2º. Ritmo de intensidade. Determinado pela colocação, regular ou não, dos acentos intensivos no verso.
3º. Ritmo de timbre. Determinado pela rima.
4º. Ritmo de tom. Determinado pelas pausas (que podem ser estróficas, versais, médias, ou constituir cesura). Caso os grupos fônicos sejam longos, o tom do poema desacelera e tende a adquirir um ar mais solene, cerimonioso. Caso os grupos fônicos sejam curtos, o tom se agiliza e tende a adquirir um ar vivaz, popular.

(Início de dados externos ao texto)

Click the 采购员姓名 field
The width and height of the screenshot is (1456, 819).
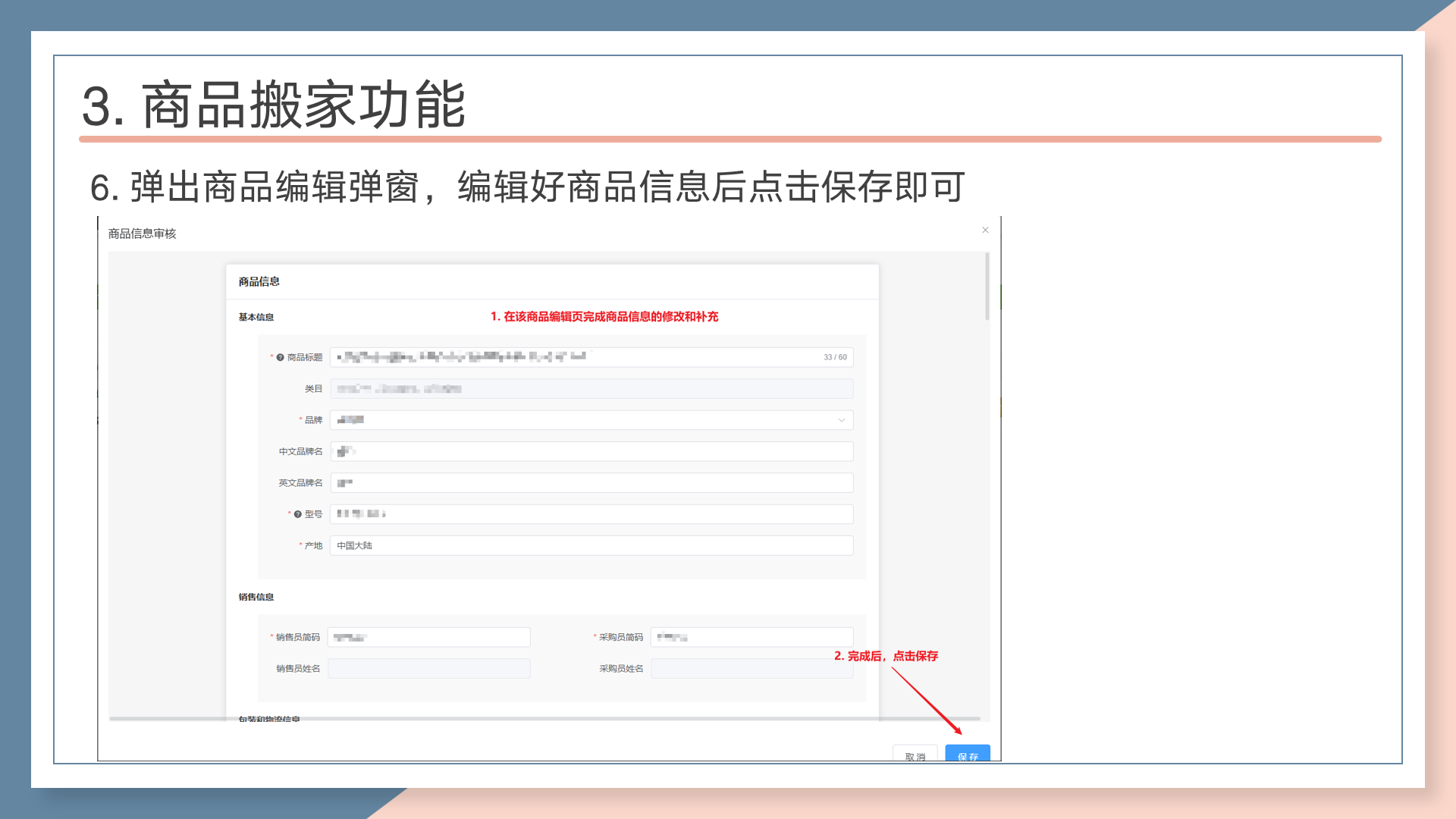752,669
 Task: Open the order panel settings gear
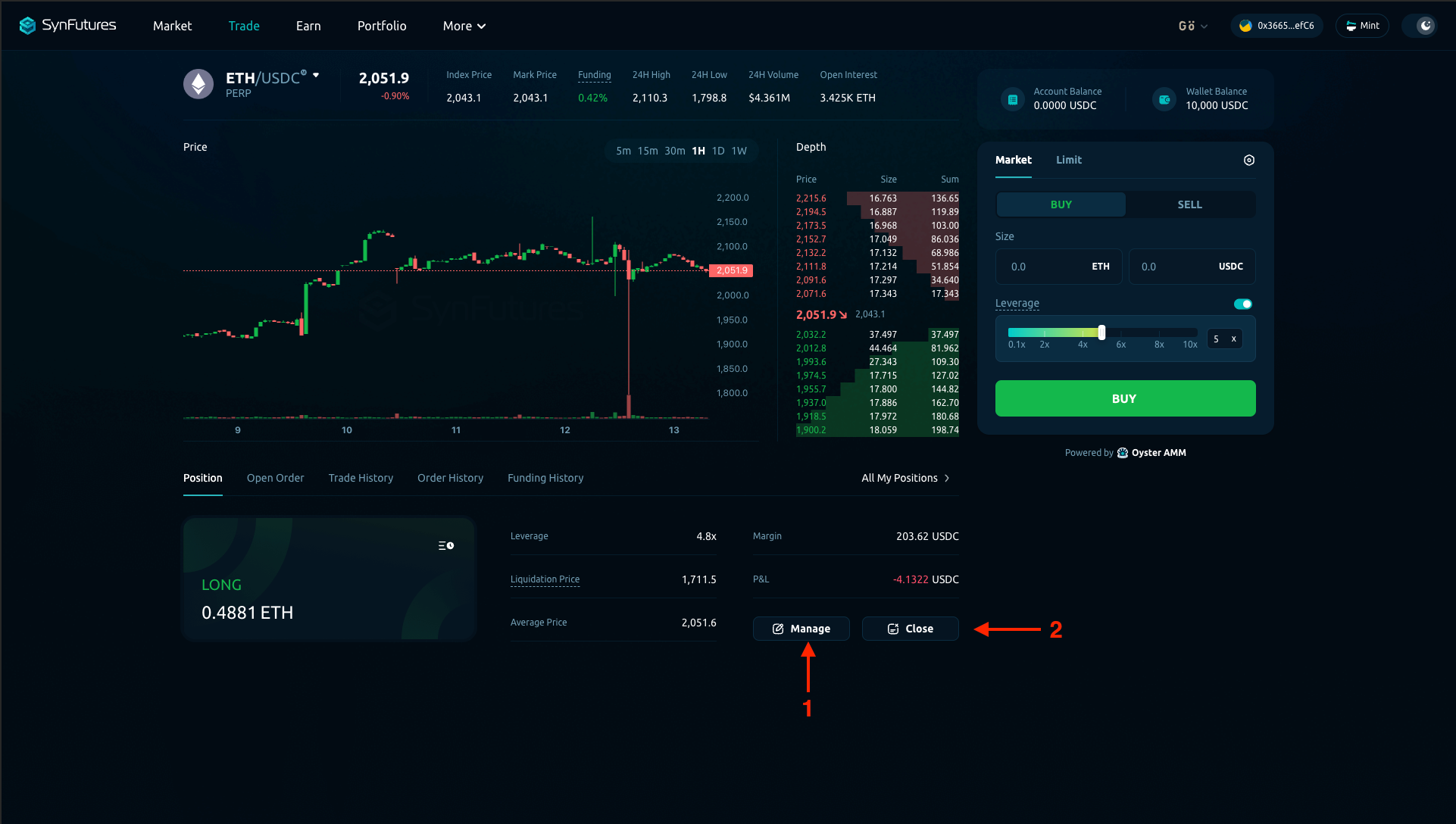(x=1248, y=160)
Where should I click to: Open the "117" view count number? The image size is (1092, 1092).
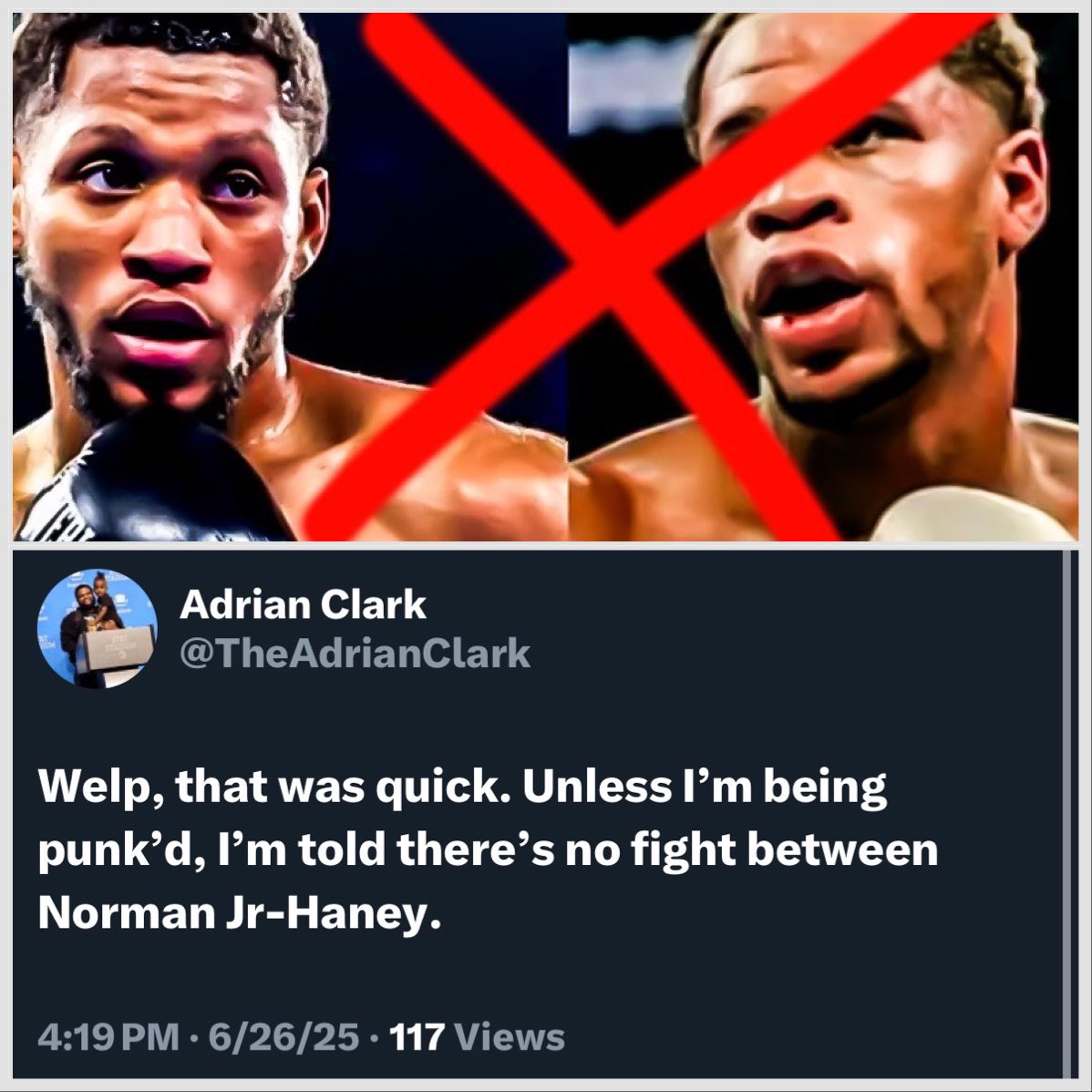417,1037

Na cadeia fônica prosaica (prosa), estes quatro elementos de ritmo apresentam uma distribuição livre e assimétrica, já na cadeia fônica rítmica (verso) tendem à regularidade.
3.3.3. Versos em cláusulas silábicas
As cláusulas silábicas[6] são agrupações de sílabas que comumente se formam com duas ou três delas, chegando a quatro em alguns casos (dentro do grupo, pelo menos uma sempre é tônica). No verso, as sinalefas e sinéreses podem ser contadas como apenas uma sílaba.

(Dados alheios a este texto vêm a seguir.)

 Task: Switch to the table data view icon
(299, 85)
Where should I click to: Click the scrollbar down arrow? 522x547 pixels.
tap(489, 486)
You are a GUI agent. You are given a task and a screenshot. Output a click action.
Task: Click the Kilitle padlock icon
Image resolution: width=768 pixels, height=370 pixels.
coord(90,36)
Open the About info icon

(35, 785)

Existem cinco tipos básicos de cláusulas, atendendo à alternância entre as suas sílabas átonas (o) e tônicas (ó), isto é, ao seu ritmo de intensidade, que pode ser:
1º. Trocaico (ó-o)
Ella enreda piernas, brazos.
E-lla en / re-da / pier-nas / bra-zos.
ó-o ó-o ó-o ó-o
2º. Iâmbico (o-ó)
Rubén, azur navío,
Ru-bén, / a-zur / na-ví-o,
o-ó o-ó o-ó-o
3º. Dactílico (ó-o-o)
Corre mil millas horrísono grito.
Co-rre-mil / mi-llas-o / rrí-so-no / gri-to.
ó-o-o ó-o-o ó-o-o ó-o
4º. Anfíbraco (o-ó-o)
Soñé: una mujer de color de azafrán.
So-ñé: u-na / mu-jer-de / co-lor-de a / za-frán.
o-ó-o o-ó-o o-ó-o o-ó
5º. Anapéstico (o-o-ó)
Tienes ojos de gata de angora,
Tie-nes-o / jos-de-ga / ta-de an-go-ra,
o-o-ó o-o-ó o-o-ó-o
Caso queiramos compor versos utilizando estas cláusulas regulares, não devemos ficar excessivamente preocupados com o cálculo exato das sílabas no momento inicial do surgimento do verso, pois facilmente nos sentiremos bloqueados.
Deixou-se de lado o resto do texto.